- **Set task**
Rewrite the rows between the line holding "The image size is (1400, 903)." and the line holding "the Literature section", inclusive, changing "Identify" to "Determine" and leaving everything else unchanged.
[start Material to process]
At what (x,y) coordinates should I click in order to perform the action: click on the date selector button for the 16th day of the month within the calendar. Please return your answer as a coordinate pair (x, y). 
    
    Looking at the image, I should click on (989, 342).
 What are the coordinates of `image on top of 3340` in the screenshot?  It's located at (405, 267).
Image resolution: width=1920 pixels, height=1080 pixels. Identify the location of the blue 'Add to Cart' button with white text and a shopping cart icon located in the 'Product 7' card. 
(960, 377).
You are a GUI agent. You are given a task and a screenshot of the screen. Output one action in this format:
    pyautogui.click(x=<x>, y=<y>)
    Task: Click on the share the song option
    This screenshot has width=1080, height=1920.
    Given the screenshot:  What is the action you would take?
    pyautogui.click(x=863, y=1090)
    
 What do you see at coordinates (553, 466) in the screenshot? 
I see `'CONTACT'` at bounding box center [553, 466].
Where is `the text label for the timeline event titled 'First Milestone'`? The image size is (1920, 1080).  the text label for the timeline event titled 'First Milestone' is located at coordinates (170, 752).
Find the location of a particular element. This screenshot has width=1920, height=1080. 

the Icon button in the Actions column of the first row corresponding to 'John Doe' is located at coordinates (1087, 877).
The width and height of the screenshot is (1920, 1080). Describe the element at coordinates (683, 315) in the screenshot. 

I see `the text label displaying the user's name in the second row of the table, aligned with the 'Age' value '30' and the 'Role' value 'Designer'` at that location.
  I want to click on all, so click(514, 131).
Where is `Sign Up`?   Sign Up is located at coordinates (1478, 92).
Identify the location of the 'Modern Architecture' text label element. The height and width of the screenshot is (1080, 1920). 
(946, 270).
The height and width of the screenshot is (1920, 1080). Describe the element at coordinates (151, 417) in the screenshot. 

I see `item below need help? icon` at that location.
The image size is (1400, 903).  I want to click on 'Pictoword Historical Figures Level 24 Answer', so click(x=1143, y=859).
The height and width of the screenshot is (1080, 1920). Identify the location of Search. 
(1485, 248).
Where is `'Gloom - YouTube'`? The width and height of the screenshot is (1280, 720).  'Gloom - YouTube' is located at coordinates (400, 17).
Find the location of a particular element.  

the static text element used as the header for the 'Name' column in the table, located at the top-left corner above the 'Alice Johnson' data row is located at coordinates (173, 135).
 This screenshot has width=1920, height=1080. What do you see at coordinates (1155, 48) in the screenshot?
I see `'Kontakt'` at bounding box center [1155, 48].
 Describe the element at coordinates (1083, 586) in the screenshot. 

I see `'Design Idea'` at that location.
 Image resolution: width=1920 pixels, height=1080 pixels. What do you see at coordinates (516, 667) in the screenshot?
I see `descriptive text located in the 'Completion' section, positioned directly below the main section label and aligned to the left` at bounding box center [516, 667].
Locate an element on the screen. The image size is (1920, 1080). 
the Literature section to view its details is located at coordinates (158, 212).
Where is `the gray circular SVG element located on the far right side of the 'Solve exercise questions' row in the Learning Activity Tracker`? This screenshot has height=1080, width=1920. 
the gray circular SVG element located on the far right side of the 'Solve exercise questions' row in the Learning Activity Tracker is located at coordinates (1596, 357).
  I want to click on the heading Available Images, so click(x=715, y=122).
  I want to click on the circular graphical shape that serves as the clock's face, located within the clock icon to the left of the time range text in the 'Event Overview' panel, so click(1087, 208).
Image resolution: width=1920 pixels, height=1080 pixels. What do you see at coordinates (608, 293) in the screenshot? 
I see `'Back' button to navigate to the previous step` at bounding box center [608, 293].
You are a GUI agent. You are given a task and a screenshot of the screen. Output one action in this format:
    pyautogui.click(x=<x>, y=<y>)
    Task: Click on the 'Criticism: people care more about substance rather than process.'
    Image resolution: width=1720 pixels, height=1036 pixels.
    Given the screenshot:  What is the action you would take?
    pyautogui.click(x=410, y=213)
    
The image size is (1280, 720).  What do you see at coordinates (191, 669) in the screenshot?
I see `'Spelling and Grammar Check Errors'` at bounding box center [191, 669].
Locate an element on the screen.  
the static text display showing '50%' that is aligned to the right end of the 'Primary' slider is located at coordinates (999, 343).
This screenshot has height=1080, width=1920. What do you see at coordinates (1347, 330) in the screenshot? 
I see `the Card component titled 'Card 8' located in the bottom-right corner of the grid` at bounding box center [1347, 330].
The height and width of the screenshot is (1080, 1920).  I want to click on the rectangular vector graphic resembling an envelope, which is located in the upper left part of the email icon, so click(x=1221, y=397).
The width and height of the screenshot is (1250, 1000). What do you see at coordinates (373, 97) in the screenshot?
[end Material to process]
- **Exercise output**
The image size is (1400, 903).  I want to click on 'Pictoword Historical Figures Level 24 Answer', so click(x=1143, y=859).
The height and width of the screenshot is (1080, 1920). Determine the location of Search. 
(1485, 248).
Where is `'Gloom - YouTube'`? The width and height of the screenshot is (1280, 720).  'Gloom - YouTube' is located at coordinates (400, 17).
Find the location of a particular element.  

the static text element used as the header for the 'Name' column in the table, located at the top-left corner above the 'Alice Johnson' data row is located at coordinates (173, 135).
 This screenshot has width=1920, height=1080. What do you see at coordinates (1155, 48) in the screenshot?
I see `'Kontakt'` at bounding box center [1155, 48].
 Describe the element at coordinates (1083, 586) in the screenshot. 

I see `'Design Idea'` at that location.
 Image resolution: width=1920 pixels, height=1080 pixels. What do you see at coordinates (516, 667) in the screenshot?
I see `descriptive text located in the 'Completion' section, positioned directly below the main section label and aligned to the left` at bounding box center [516, 667].
Locate an element on the screen. The image size is (1920, 1080). 
the Literature section to view its details is located at coordinates (158, 212).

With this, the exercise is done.